The problem with these campaigns, Stein concluded, was that “It’s very hard to beat the system inside of the Democratic Party. And, you know, when those efforts ended, that was the end. Ours will keep going, and it will continue into the general election. And when it’s over, we’re building a party that’s not going away.”

What is most noteworthy here is that Stein does not distinguish herself or the Greens from Sanders, Jackson, Kucinich or Sharpton in terms of political program. They are bourgeois politicians who defend capitalism and American imperialism, and so is she.
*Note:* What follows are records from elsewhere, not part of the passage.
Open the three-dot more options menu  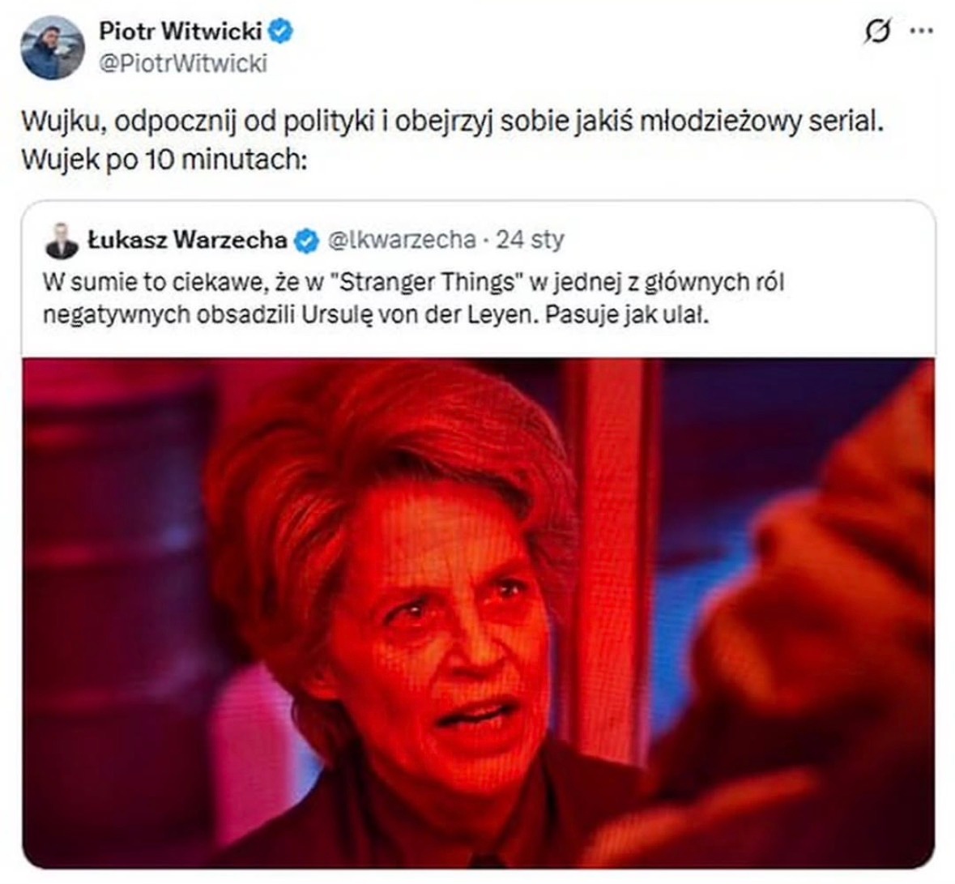(x=921, y=31)
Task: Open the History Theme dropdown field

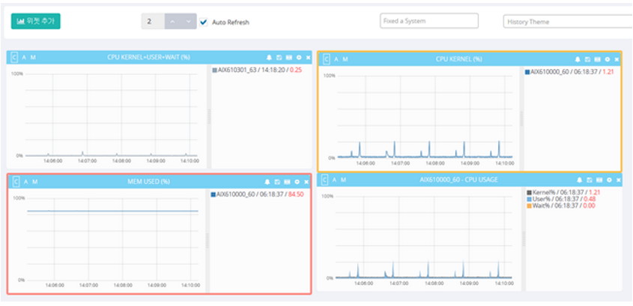Action: [566, 22]
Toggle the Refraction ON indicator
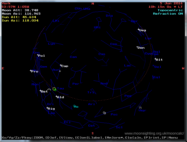Viewport: 187px width, 142px height. 168,13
The difference is that they do so within the framework of the Democratic Party, one of the two traditional parties of bourgeois rule in America, while Stein seeks to create a new political prop for bourgeois rule outside the two-party system.

Pressed by Goodman to elaborate on policy differences with Sanders, Stein exhibited a bad conscience, first conceding that the differences were small, then trying to correct herself.
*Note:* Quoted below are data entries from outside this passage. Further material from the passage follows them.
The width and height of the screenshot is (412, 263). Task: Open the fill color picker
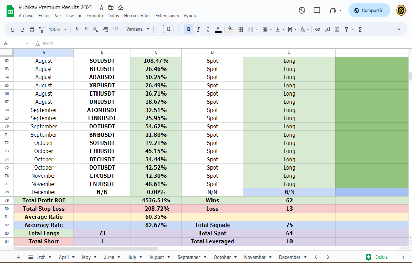(230, 29)
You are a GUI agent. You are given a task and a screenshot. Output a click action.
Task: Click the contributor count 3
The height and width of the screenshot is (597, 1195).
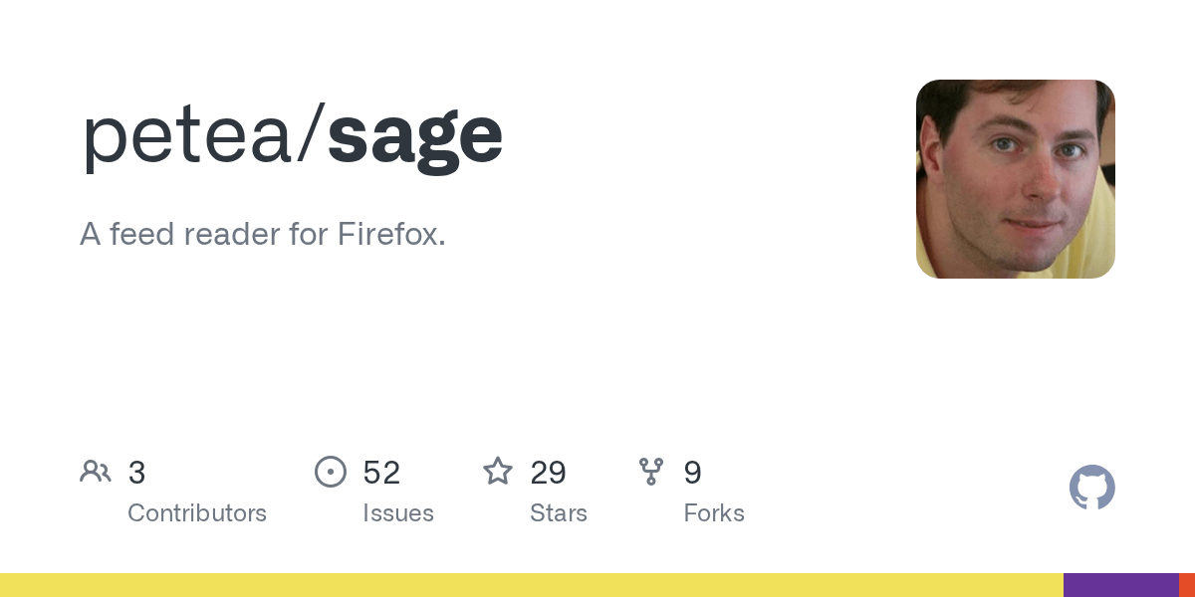[x=137, y=473]
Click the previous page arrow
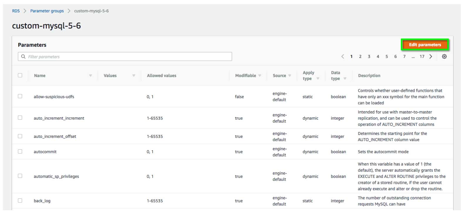 (x=343, y=57)
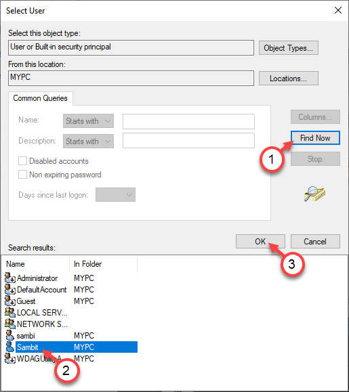This screenshot has width=349, height=392.
Task: Switch to the Common Queries tab
Action: [x=40, y=98]
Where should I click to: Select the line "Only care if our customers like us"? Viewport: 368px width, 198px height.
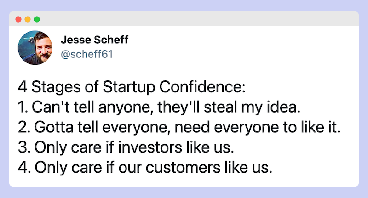tap(145, 168)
“You know, certainly I have more in common with Bernie Sanders than differences,” she said. “I think if you had to look for differences, you would find them in foreign policy, where my campaign is perhaps more critical—I would say definitely more critical—of funding for regimes like that of the Netanyahu government, which are clearly war criminals.”
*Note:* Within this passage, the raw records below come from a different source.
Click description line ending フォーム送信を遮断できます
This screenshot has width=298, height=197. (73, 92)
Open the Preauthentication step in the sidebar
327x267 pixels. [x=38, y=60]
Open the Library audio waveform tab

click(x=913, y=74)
She continued, “These are, you know, small, big. I mean, foreign policy, I think, is big. It tends to be one issue among many, but it is the majority of our discretionary expenditures, and it’s really inseparable from all the other critical issues that we’re trying to solve.”

Stein spelled out in her interview with Goodman the essential perspective of middle-class “radical” politics in the United States: that protest in the streets and pressure from ethnic minorities, gays, women, trade unionists and others can compel the Democratic Party—or even the Republicans—to enact meaningful reforms.

“It’s important to remember what we did under Richard Nixon, as demonic a Republican as any,” she said. “We did amazing things: on women’s rights, the war, establishing the EPA and the Clean Air Act. We did that because we mobilized, and political activism became a way of life. It’s going to have to be again.”

Stein also revealed how the aspirations of the US Greens have been whetted by the electoral success of the Syriza party in Greece, a coalition of Stalinist and pseudo-left groups, including the Greens. “We wouldn’t presume that the odds are in our favor at this point, but the odds are shifting,” she told Goodman. “Let’s test those waters! Let’s find out! Who would have thought that Syriza would go from 3 percent to 70 percent in five years? We need to get started.”

Neither Stein nor Goodman mentioned that Syriza has cruelly betrayed those who voted for it, capitulating to the austerity demands of the European Union and the IMF and imposing cut after cut on Greek workers, youth and pensioners.

Just after this reference to Syriza, Stein said, “At some point, the tide is going to turn, and it may turn after there are 100 Katrinas up and down all of our coasts, but it’s somewhere along the line.”

What a perspective! Perhaps after 100 Katrinas—destroying 100 American cities, killing tens of thousands and displacing millions—the American people will finally be jolted from their political lethargy. Here, in unvarnished form, is the reactionary pessimism of the upper-middle class ex-radical, disappointed that nothing has come of their decades of engagement in protest politics. The underlying premise is that the fault lies with the workers, who haven’t suffered enough.

There is no question that as a mass movement against capitalism emerges in the United States, rooted in the working class, the attitude of groups like the Greens will be fundamentally hostile. They will prop up the left wing of the Democratic Party, or, failing that, seek to divert the workers into some new bourgeois political trap, such as Syriza in Greece.

The fight to establish the political independence of the working class from all forms of capitalist politics requires an intransigent struggle to unmask the political representatives of the upper-middle class, including the Greens.